# News & Current Events > Coronavirus SARS-CoV2 >  The Coronavirus "Trick"

## Theocrat

With the recent passage of the largest spending bill in U.S. history (through a voice vote, not a recorded one, to protect our "representatives" in the House) as well as all of the arbitrary designations of "essential" and "non-essential" operations by our state governments, I'm becoming more and more convinced that this Coronavirus pandemic is just a sleight of hand trick to hide what the federal and state governments have been wanting to do for a long time.

I'm so reminded of this line from one of my favorite films, _The Prestige_ (2006), where it states:




I don't want to belittle the illnesses and deaths which have happened because of COVID-19, but I'm pretty sure our state and federal governments have another trick up their sleeves, besides their usual one of making money appear out of thin air.

----------


## bv3

I think that despite their desire to protect individual members from the ramifications of this vote, we should assume and propagate the fact that every member, except Massie, is as good as on record as voting _aye._

----------


## Ender

> With the recent passage of the largest spending bill in U.S. history (through a voice vote, not a recorded one, to protect our "representatives" in the House) as well as all of the arbitrary designations of "essential" and "non-essential" operations by our state governments, I'm becoming more and more convinced that this Coronavirus pandemic is just a sleight of hand trick to hide what the federal and state governments have been wanting to do for a long time.
> 
> I'm so reminded of this line from one of my favorite films, _The Prestige_ (2006), where it states:
> 
> 
> 
> 
> I don't want to belittle the illnesses and deaths which have happened because of COVID-19, but I'm pretty sure our state and federal governments have another trick up their sleeves, besides their usual one of making money appear out of thin air.


Agree- & I LOVE The Prestige- fantastic film!

----------


## Theocrat

> I think that despite their desire to protect individual members from the ramifications of this vote, we should assume and propagate the fact that every member, except Massie, is as good as on record as voting _aye._


From listening to the voice vote, it sounded like there were 2 other representatives who voted "Nay," too, Rep.
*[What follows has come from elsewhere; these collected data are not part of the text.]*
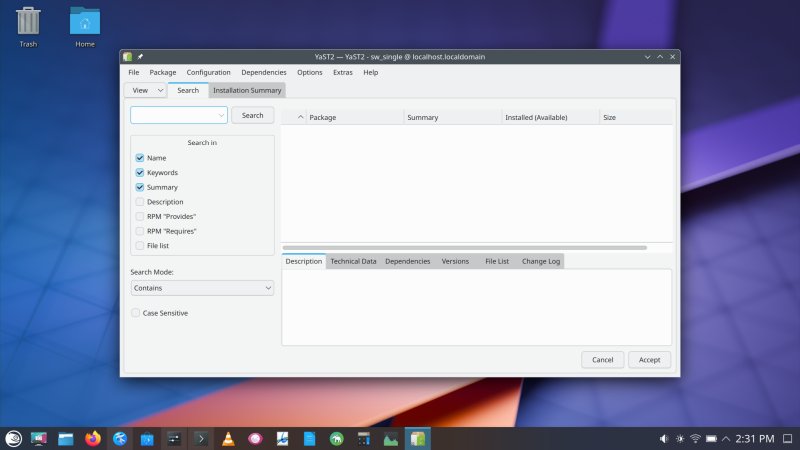
Task: Enable the Description search checkbox
Action: 140,202
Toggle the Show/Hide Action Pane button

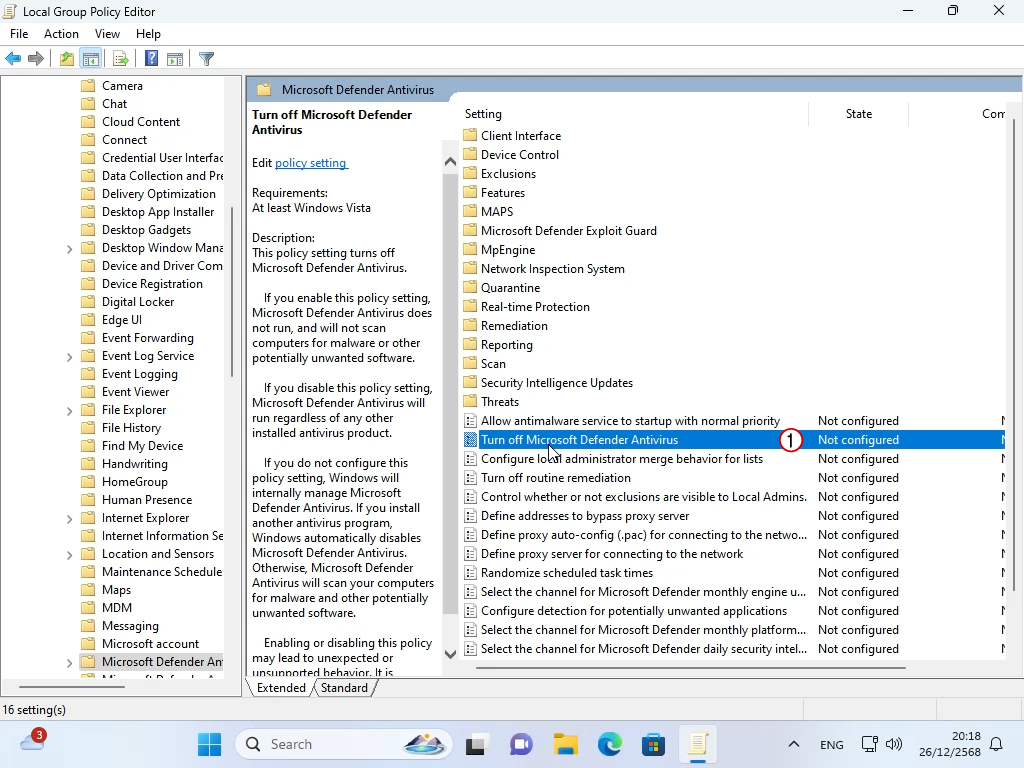coord(175,59)
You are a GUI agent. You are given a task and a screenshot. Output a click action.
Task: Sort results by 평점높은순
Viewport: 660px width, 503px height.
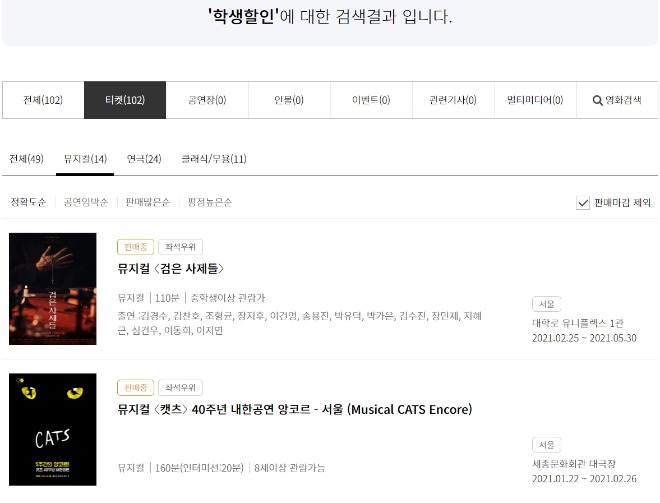210,202
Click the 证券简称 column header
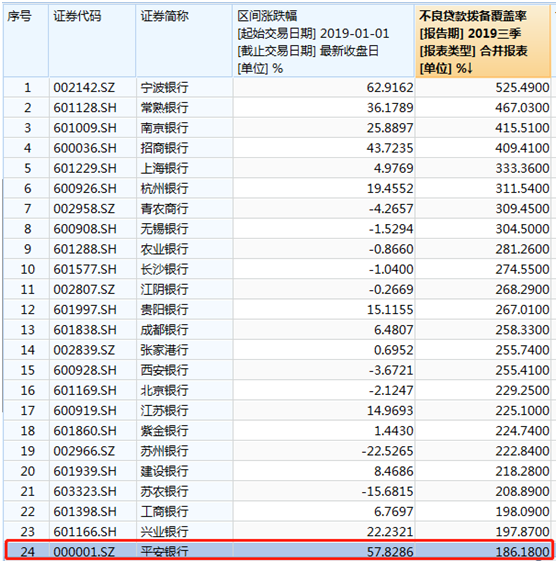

Amash being another one, presumably.

----------


## 69360

Something big is probably going on. This is unprecedented collusion between media and government to create a mass panic. There is a real virus, but it's not any worse than a typical flu season. Who is behind the panic and to what purpose I don't know. Something is not right.

----------


## pcosmar

> Something big is probably going on. This is unprecedented collusion between media and government to create a mass panic. There is a real virus, but it's not any worse than a typical flu season. Who is behind the panic and to what purpose I don't know. Something is not right.


Not even the Flu.. Which several Flavors have been tried..

This is the Cold. less common than the common cold,, and they gave this one a name and number.
But it is still just a cold and they have managed to stampede the livestock,

and no one is resisting.. not one locality in the entire US has put an end to this nonsense

It is a damn Cold,,not the plague..

----------